Required tasks →
A - In the excerpt on wiki transclusion limits, what do citation templates output besides the visible page data, the HTML markup, and one TemplateStyles sheet?
B - Continue the excerpt on wiki transclusion limits from its last sentence.

Selected excerpt →
+ + + +
Ignoring the pathological case of that template, references are usually the heaviest for transclusion content in general on en.wp. Today, the citation templates output the visible page data, the HTML markup, one TemplateStyles sheet (deduplicated currently, of course), and finally a COINS representation of the data (for ease of use in Zotero, among other consumers). When you have N_ref > 500 or so, you start getting into the realm of "this page is both big in content and in referencing" which is a double whammy (and which usually indicates some level approaching completion. or approaching chaos and disorganized topic areas. one of the two :^). There are some ways to work around this for 'older' topics which may rely more on book referencing with both its existing-today workarounds available in templates like [[Template:Sfn]], as well as the forthcoming book referencing in the Cite extension, but topics in the news have many more references that can't be dealt with except by including a lot of references to news sources, which rarely have much citation overlap. (And sometimes you just have large, complex topics like World War II, which even given a plethora of shortened citations inside the references tag-proper has another 250 cite book templates.)

Oftentimes wikis will turn to less-templated options rather than split articles to 'fit' stuff onto some number of pages. This is categorically something we prefer not to occur, for obvious reasons. Sometimes this is a shift to native wikitext from templated text (i.e. {{reflist}} versus <references/> -> people do still use the former since it still has output options unavailable to the native construct; or, taking table row templates and turning them into normal wikitext tables -- almost required on any large table, even though it would be nice to have cross-article consistency in appearance as well as ensuring things like proper accessibility).

Wikisource has a use case that doesn't have a good workaround, which relies on transclusion to provide "All-book" book webpages (such as https://en.wikisource.org/wiki/A_History_of_the_Theories_of_Aether_and_Electricity/FullText ); Wikisource even requested relief on the transclusion limit at a CommTech survey. En.wp has some of those "all" pages but for the most part they are little-accessed, like WP:VPALL, precisely due to the transclusion size limit breaking half or more of the content. Contrasting, this has limited the utility of some community pages like WP:AFD and [[WP:FAC]] into not transcluding all of the currently-open nominations for deletion, which are regularly accessed.) I guess these limits have shaped other parts of the wiki, like having complete lists of content be split up alphabetically i.e. there is not single "list of video games". (There are reasonable arguments for/against the notion.)
+ + + +
Data provided →
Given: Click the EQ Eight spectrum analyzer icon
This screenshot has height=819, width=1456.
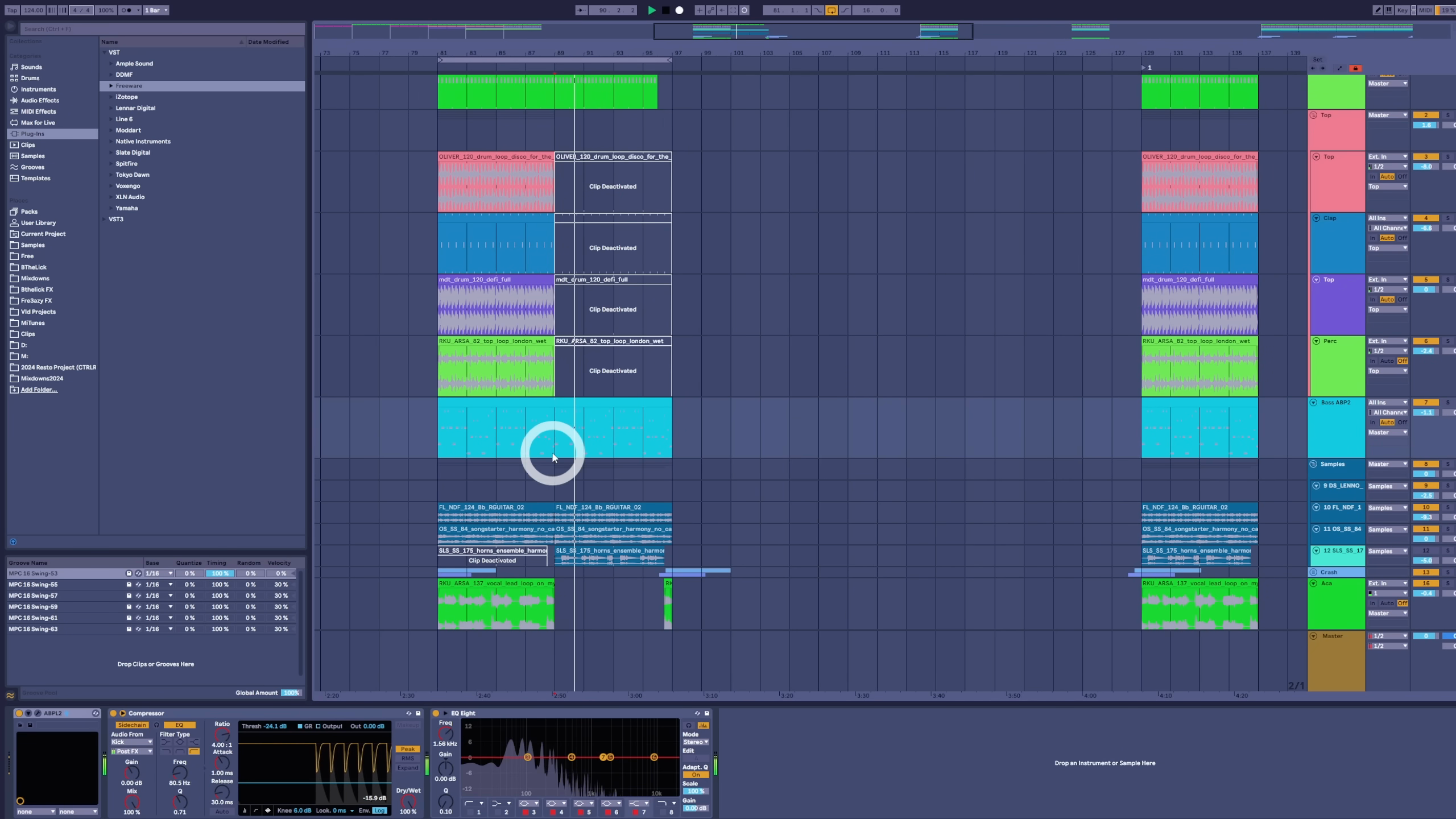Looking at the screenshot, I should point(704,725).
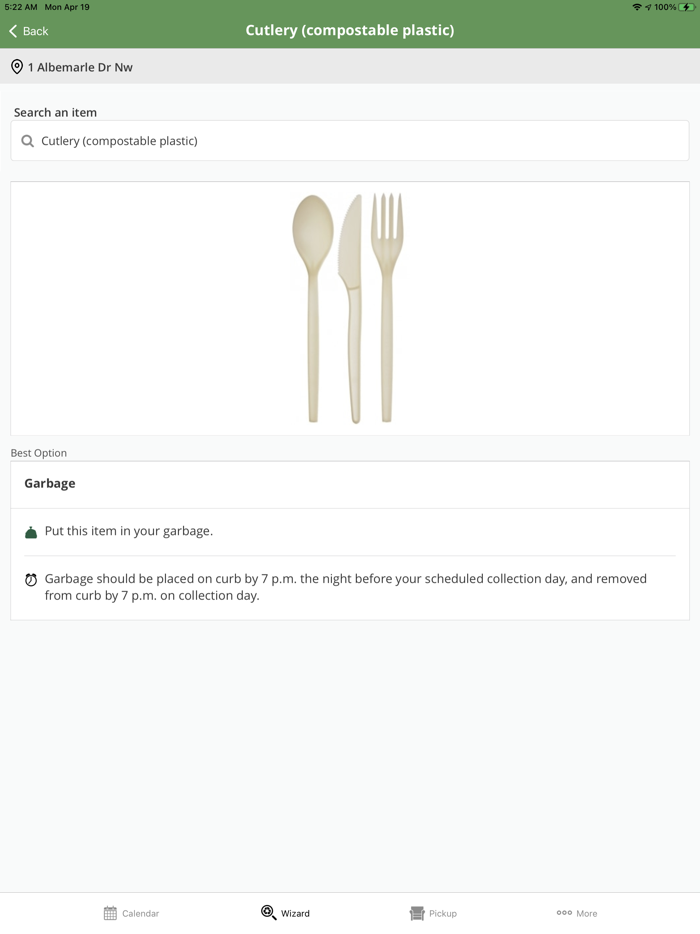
+ + + +
Per-task answers →
A - A COINS representation of the data.

B -
Tables are usually the next problem child, and a lot of the time both for the overlap with the above (sometimes tables are implemented as table row templates but regardless they almost always have at least one reference per row). Tables are moreover a heavy structure in most cases to deal with both in parsing and in memory use I would expect given their usual length and the quantity of HTML associated with a table (contrast with a list using list markup and some commas). Special:LongPages is majority lists and tables... While we have at least one policy (WP:SIZE) hanging around for "make pages smaller than Arbitrary Self-Imposed Limit", sometimes there's just no reasonable split that meets our page inclusion objectives outlined in WP:NOTABILITY and other policies/guidelines. Of course LongPages tracks pages by wikitext count; it would be cool to see "longest pages by HTML output and/or heaviest pages including templates, styling, and images" if not onwiki than in some other perhaps-Toolforge tool for tracking such on each wiki. (I expect you'll end up generating something interesting in that direction regardless to answer these questions.)

Navboxes are kind of both issues but aren't really talked to.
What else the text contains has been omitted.